GAME 1 KEY MOMENT
The Minnesota Twins entered the eighth inning of Wednesday’s Game 1 trailing the New York Yankees 6-4 and knowing that time was running out if they wanted to make a comeback. The Yankees turned to reliever Kerry Wood to pitch the inning and to be the bridge to Mariano Rivera.
Wood started the inning by striking out Michael Cuddyer swinging. But he ran into trouble by walking Jason Kubel and allowing an infield single to rookie Danny Valencia. Twins manager Ron Gardenhire inserted pinch-runners Jason Repko and Matt Tolbert to relace Kubel and Valencia and No. 9 hitter J.J. Hardy advanced them by grounding out to second baseman Robinson Cano for the second out.
Yankees manager Joe Girardi summoned Rivera from the bullpen to face lefty swinging leadoff hitter Denard Span and this proved to be the key moment of Game 1.
To say Rivera is the dominant reliever of the modern baseball era is putting it mildly. Rivera entered Wednesday’s game with 39 postseason saves. The next closest reliever to him is the Phillies’ closer Brad Lidge with – get this – 16!
But the Twins knew this two-out opportunity with runners at second and third was their best chance to, not only tie the game, but to make a statement they were in this series to end the domination of the Yankees.
Rivera started Span off with his patented cutter inside on the hands of Span, however, Span laid off and the pitch was way inside.
Down 1-0, Rivera tried another cutter inside but lower in the strike zone. Span chose to let it go and it too was called a ball by home-plate umpire Jerry Crawford.
Span geared up for something to hit, knowing he was up in the count 2-0. Catcher Jorge Posada, sticking to the scouting report on Span, signaled for another cutter inside. But the great Rivera, known for his impeccable control, missed inside once again.
Could this be the moment the Twins had finally seized control? Another ball would load the bases for Orlando Hudson. A base hit to the outfield would tie the game.

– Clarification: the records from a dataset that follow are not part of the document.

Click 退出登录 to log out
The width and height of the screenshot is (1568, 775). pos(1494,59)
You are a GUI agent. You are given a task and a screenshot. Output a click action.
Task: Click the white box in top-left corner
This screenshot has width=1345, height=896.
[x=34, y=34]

Posada and Rivera stuck to the game plan and tried yet another cutter inside. Though the pitch actually missed the strike zone, Crawford gave Rivera the strike call.
Rivera kept the pressure on by aiming yet another cutter inside. Span was tied up and the ball darted down and in as he swung. He fouled it off harmlessly off to the right.
Though Rivera has been known to try to back-door two-seam fastballs to the outside corner, Posada called for a sixth consecutive cutter inside and Rivera nodded in agreement. With 42,302 fans watching and most of them on their feet at Target Field, Rivera went into his stretch and bent at the waist to his set.
With the game and the lead on the line Rivera again threw his bread-and-butter cutter. Span, protecting the plate on the full count, swung his bat. But the darting cutter jammed him and the bat practically shattered on contact.
As Span sped from the batter’s box down the line, the ball rolled slowly to shortstop Derek Jeter. Jeter, knowing Span had great speed, charged the ball hard, picked it out of his glove and threw in one motion to first.
Though it looked at first that Span might beat it, Jeter’s laser-like throw to first baseman Mark Teixeira reached Teixeira’s glove a step before Span hit the first base bag. First-base umpire Hunter Wendelstedt raised his right arm and called Span out.
Gardenhire, his team and the Twins fans collectively groaned as Rivera headed to the Yankees’ dugout. The future Hall of Fame closer would later pitch a “four-out” ninth inning to record his 40th postseason save and the Yankees would take Game 1 and wrest home-field advantage away from the Twins in the best-of-five series.